Your task:
Output only the stretch of the listing that starts at the line containing "[Главная] (270, 142)" and ends at the line containing "Шлюхи (171, 637)", reproduced exactly with both ends.

### Data listing

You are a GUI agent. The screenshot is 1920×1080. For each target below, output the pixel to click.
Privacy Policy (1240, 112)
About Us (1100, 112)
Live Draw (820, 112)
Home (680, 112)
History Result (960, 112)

######
### Data listing

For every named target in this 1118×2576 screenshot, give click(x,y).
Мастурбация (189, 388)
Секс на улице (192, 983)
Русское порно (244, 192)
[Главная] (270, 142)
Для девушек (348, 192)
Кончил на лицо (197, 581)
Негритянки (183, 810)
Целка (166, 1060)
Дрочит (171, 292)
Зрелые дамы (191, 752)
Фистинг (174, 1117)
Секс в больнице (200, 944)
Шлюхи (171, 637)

######

Output for this exercise:
[Главная] (270, 142)
Для девушек (348, 192)
Кончил на лицо (197, 581)
Негритянки (183, 810)
Целка (166, 1060)
Дрочит (171, 292)
Зрелые дамы (191, 752)
Фистинг (174, 1117)
Секс в больнице (200, 944)
Шлюхи (171, 637)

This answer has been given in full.